*** Supplied passage Section Begins ***
Among the emotional avoidance behaviors are:

  • Avoiding locations and activities that will trigger you to relive the incident
  • Inability to feel love 
  • Inability to recollect key details of a certain incident
  • Losing interest in your family and friends
  • Feeling disconnected from people you care about 
  • Avoiding conversations, thoughts, or feelings
  • Avoiding interactions with people who bring up memories of an event

Others may engage in tension-relieving actions like as:

  • Food bingeing
  • Engaging in risky behavior
  • Self-harming behaviors
  • Allowing suicidal thoughts
  • Spending a large amount of money

Effects of Emotional Avoidance

Emotions provide vital psychological and physiological functions. Your emotions give you information about yourself and the world around you. They communicate and motivate people to take action.  

Avoiding your emotions requires significant work as well, and as the emotions you are avoiding become stronger, more and more effort is required. As a result, you may have little energy left over for the important things in your life, such as family and friends. Furthermore, focusing all of your energy on avoiding certain feelings may make it harder to manage other experiences, such as anger and aggravation, increasing your likelihood of becoming “on edge” and furious.

While emotional avoidance temporarily suppresses unpleasant emotions, the emotions you’re attempting to avoid may become more difficult to ignore over time. In an attempt to serve their functions, your emotions may “fight back.”
*** Supplied passage Section Ends ***
*** Provided material Section Begins ***
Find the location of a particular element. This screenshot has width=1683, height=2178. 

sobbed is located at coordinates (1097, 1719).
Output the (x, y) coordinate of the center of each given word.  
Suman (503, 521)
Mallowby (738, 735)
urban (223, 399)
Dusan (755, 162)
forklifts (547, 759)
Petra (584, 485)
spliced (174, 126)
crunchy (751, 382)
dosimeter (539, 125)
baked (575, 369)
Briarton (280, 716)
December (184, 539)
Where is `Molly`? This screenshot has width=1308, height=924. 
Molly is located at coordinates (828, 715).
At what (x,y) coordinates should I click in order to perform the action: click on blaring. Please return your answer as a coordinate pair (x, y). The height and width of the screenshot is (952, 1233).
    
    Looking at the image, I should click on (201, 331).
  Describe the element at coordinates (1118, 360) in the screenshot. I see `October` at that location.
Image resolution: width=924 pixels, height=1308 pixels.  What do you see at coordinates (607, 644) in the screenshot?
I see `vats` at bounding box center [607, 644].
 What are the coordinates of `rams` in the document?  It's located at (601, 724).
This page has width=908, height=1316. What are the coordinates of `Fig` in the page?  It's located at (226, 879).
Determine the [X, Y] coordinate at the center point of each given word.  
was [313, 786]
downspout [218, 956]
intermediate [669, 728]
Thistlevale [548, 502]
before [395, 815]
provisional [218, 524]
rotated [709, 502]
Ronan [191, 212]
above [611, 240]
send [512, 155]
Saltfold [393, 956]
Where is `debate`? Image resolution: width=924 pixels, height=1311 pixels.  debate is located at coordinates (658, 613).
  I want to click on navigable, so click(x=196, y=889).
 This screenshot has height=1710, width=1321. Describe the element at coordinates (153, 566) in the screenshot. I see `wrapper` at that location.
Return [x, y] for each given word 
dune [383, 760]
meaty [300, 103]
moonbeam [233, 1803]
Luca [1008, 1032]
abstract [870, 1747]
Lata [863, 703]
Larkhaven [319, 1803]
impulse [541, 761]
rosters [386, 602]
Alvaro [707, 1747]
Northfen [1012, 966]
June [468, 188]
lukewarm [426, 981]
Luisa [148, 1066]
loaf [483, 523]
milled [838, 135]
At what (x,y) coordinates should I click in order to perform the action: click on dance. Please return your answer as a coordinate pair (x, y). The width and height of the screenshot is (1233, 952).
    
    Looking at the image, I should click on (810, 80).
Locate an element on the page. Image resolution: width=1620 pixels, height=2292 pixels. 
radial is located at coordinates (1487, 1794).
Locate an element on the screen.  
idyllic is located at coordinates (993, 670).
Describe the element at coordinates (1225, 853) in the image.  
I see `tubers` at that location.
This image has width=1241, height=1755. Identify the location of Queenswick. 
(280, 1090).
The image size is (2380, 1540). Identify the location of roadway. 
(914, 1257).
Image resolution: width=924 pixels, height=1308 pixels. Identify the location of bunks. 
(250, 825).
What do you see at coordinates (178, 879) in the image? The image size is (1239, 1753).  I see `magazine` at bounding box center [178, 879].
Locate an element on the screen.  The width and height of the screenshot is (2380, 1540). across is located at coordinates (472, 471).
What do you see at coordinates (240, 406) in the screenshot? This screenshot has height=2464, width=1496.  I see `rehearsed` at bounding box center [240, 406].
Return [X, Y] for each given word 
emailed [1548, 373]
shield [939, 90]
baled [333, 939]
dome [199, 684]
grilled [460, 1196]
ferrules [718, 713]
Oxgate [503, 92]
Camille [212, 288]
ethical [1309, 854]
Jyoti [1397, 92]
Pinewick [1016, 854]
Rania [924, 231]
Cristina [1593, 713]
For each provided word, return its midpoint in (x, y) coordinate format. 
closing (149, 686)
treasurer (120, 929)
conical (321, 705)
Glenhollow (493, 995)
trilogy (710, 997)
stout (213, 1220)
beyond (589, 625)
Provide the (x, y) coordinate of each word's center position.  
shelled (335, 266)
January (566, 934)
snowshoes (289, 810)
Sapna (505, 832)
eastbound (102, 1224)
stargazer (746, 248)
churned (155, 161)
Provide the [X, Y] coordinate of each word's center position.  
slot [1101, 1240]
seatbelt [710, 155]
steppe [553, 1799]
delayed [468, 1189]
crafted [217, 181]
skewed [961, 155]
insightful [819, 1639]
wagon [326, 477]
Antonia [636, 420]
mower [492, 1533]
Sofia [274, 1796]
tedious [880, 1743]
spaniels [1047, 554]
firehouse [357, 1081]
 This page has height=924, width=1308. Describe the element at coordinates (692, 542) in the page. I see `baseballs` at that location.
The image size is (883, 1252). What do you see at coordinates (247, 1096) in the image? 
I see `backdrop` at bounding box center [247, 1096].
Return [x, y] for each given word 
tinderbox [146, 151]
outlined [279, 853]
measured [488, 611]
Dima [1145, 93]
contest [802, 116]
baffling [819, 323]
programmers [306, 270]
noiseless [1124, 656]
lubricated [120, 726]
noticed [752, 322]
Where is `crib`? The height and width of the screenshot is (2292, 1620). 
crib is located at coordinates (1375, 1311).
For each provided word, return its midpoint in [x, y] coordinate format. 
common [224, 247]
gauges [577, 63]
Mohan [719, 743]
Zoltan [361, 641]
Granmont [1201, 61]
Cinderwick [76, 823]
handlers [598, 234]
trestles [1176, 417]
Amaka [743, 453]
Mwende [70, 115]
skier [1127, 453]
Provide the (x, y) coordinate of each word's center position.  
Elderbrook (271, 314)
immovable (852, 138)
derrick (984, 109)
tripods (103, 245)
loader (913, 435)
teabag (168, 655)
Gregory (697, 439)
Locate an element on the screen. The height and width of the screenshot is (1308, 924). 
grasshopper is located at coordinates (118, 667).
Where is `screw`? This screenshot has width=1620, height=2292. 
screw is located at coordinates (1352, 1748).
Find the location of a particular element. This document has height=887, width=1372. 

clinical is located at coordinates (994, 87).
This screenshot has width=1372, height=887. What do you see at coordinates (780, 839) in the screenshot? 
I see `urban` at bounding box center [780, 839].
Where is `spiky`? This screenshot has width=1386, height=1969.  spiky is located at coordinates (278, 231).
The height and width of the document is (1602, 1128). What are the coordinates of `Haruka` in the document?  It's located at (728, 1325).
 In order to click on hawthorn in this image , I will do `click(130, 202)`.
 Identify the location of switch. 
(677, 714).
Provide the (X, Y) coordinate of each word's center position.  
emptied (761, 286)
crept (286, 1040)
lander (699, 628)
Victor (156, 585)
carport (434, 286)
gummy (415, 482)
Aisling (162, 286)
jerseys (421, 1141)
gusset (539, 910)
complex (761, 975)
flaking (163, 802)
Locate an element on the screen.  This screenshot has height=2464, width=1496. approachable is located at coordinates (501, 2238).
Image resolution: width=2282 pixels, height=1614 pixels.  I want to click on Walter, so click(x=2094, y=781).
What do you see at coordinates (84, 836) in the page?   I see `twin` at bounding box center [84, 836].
*** Provided material Section Ends ***
Check your understanding:
- 1) Answer these questions using the text on emotional avoidance.
(a) Which tension-relieving action in the text involves money?
(b) According to the text, what do emotions motivate people to do?
(c) What may your emotions do in an attempt to serve their functions?
- 2) Summarize the text on emotional avoidance in two sentences.
- 3) Carry the text on emotional avoidance forward from its final sentence.

Answers to each task:
- 1)
(a) Spending a large amount of money.
(b) Take action.
(c) They may "fight back."

- 2) Emotional avoidance includes behaviors such as avoiding places, conversations, or people that bring up memories of an incident and feeling disconnected from loved ones, while some people turn to tension-relieving actions like food bingeing, risky behavior, or self-harm. Because avoiding emotions takes growing effort, it can leave little energy for family and friends, make anger harder to manage, and only suppress unpleasant feelings temporarily before they "fight back."

- 3)
Ways to deal with emotional avoidance

Identify your feelings

When you detect a shift in your mood, take a moment to pause and identify the feeling that has been aroused. Consider yourself on a balcony, watching automobiles pass by. Just like you could name different car models as they pass, you might begin to practice observing and naming your emotions from a distance as they come. This can assist you in bringing clarity to your emotional environment, which is frequently chaotic and messy. Learning mindfulness techniques can be quite beneficial in developing the ability to pay attention to what you are experiencing in the present moment without criticizing or being frustrated with yourself or your emotions.

Recognize your relationship with your emotions

What is your emotional relationship like? It is critical to reflect on this because how you think about negative emotions influences how you feel about them, as well as how you behave and respond to them. For example, suppose you believe that negative emotions are an inconvenience and a sign of weakness. In that case, you may become frustrated when you or others experience them, leading you to avoid them. This can become automatic and habitual, so it can help break a habit by noticing and identifying when these patterns are occurring.

Discover your emotional triggers.

Being in touch with our bodies can assist you in detecting your emotions and determining what may have prompted them. Understanding the triggers might help you be more prepared for specific emotions and manage them more effectively. For example, if I know that speaking at a meeting usually causes me anxiety, I can take a few moments to calm myself down by taking 10 deep breaths. You might gently and curiously ask yourself the following questions:

  • What sparked my emotion?
  • What is this emotion attempting to tell me?
  • What does this emotion imply I require right now?

Asking questions about your emotions might help you take a step back and comprehend what your mind and body are telling you.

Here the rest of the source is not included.